> [WHAT IS EXPECTED]:
Single out the lines of the material that contain "text" and copy them.

%%

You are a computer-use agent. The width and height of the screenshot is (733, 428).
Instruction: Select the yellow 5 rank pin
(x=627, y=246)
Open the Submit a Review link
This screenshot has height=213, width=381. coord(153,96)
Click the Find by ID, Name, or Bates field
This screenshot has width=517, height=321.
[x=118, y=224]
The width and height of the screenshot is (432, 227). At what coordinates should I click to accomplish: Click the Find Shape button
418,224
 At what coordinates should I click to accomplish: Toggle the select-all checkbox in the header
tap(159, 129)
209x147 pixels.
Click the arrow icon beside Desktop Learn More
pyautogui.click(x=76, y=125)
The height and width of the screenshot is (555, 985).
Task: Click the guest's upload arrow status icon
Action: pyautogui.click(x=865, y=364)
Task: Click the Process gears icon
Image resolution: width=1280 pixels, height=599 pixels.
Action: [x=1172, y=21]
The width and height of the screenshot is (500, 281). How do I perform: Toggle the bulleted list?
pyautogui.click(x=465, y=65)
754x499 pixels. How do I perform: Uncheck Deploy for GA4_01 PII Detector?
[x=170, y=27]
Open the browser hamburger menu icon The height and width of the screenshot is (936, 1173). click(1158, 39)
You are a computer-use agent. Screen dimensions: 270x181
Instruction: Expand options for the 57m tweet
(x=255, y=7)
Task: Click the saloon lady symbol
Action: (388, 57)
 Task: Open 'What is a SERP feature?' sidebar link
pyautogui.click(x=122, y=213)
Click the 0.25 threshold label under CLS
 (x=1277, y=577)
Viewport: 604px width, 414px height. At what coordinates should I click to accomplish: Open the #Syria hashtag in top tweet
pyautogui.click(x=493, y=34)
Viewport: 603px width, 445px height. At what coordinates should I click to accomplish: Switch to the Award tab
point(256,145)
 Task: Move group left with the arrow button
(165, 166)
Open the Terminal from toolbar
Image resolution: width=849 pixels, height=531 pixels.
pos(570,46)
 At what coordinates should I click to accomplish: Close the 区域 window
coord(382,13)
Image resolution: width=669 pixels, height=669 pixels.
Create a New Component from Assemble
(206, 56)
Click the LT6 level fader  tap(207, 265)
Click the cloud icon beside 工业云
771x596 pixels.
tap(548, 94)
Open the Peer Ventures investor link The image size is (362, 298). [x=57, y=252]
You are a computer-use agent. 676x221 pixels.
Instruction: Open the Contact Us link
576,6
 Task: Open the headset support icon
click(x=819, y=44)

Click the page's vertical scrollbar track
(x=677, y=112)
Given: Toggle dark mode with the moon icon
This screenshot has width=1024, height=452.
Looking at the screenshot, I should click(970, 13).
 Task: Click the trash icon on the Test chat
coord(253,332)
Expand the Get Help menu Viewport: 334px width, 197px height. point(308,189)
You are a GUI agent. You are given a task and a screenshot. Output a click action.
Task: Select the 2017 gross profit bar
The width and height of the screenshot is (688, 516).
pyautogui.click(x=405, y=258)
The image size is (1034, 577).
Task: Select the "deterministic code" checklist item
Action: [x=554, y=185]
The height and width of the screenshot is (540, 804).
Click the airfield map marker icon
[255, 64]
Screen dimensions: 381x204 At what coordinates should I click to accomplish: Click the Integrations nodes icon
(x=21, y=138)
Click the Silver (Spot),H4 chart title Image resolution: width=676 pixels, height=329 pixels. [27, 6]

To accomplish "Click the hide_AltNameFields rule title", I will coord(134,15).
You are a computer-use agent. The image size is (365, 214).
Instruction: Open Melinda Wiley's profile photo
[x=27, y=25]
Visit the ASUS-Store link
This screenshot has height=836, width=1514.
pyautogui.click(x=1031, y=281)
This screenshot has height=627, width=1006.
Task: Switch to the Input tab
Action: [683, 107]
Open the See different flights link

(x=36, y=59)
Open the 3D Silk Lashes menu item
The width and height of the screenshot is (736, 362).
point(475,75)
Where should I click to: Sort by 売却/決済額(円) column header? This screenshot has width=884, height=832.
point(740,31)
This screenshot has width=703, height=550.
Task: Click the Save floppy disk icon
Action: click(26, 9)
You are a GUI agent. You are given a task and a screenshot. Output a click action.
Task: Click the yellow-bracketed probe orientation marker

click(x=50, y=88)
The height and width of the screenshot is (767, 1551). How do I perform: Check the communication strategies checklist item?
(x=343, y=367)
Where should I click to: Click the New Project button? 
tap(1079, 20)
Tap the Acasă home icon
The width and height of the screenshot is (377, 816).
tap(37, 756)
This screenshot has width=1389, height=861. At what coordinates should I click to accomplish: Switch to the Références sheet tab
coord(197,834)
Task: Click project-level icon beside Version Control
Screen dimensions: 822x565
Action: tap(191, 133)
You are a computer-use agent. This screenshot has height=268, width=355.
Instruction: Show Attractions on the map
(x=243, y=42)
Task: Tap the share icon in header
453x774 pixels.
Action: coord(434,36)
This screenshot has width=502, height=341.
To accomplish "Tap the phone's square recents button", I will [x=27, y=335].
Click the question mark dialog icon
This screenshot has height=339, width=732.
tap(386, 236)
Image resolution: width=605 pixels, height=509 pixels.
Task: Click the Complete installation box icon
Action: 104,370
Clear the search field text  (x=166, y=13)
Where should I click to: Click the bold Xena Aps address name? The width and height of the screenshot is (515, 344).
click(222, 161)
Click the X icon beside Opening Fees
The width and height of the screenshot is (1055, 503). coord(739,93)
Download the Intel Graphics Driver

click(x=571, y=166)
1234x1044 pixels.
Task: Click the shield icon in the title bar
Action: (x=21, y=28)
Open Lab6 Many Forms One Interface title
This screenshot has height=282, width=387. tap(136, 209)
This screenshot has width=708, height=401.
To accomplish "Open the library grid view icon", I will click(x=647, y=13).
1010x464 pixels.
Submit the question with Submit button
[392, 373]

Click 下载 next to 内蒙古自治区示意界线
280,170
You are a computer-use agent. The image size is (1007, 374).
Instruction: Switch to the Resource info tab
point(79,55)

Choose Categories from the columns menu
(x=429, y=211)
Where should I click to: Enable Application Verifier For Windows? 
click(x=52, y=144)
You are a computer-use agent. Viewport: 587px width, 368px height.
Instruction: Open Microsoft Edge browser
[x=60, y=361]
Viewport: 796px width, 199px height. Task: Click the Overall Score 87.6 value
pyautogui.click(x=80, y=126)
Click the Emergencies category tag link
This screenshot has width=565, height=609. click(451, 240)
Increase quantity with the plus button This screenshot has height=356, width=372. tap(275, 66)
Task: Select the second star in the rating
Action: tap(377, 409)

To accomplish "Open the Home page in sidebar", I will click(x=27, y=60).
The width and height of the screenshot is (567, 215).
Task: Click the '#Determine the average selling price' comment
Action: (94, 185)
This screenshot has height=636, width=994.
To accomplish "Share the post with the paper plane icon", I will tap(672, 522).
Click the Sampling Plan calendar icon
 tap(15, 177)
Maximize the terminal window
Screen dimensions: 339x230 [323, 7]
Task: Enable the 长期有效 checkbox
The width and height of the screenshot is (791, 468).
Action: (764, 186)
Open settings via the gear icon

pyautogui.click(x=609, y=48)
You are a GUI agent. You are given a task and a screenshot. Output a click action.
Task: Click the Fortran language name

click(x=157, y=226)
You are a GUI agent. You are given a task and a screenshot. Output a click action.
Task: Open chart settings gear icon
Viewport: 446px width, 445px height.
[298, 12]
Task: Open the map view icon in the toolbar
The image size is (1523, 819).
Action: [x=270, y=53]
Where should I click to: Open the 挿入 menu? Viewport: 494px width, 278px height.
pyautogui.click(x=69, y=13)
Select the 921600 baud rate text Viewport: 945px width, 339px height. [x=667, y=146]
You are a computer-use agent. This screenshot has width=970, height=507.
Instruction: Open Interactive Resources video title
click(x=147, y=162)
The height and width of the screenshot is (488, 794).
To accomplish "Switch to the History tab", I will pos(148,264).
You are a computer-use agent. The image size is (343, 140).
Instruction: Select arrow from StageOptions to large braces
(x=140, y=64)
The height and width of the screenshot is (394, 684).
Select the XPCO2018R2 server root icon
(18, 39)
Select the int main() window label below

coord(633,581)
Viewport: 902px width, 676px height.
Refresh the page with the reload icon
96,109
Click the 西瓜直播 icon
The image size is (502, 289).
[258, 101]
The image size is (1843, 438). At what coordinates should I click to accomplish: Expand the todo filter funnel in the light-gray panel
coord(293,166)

%%

> [FINISHED EXERCISE]:
Clear the search field text  (x=166, y=13)
Select the 921600 baud rate text Viewport: 945px width, 339px height. [x=667, y=146]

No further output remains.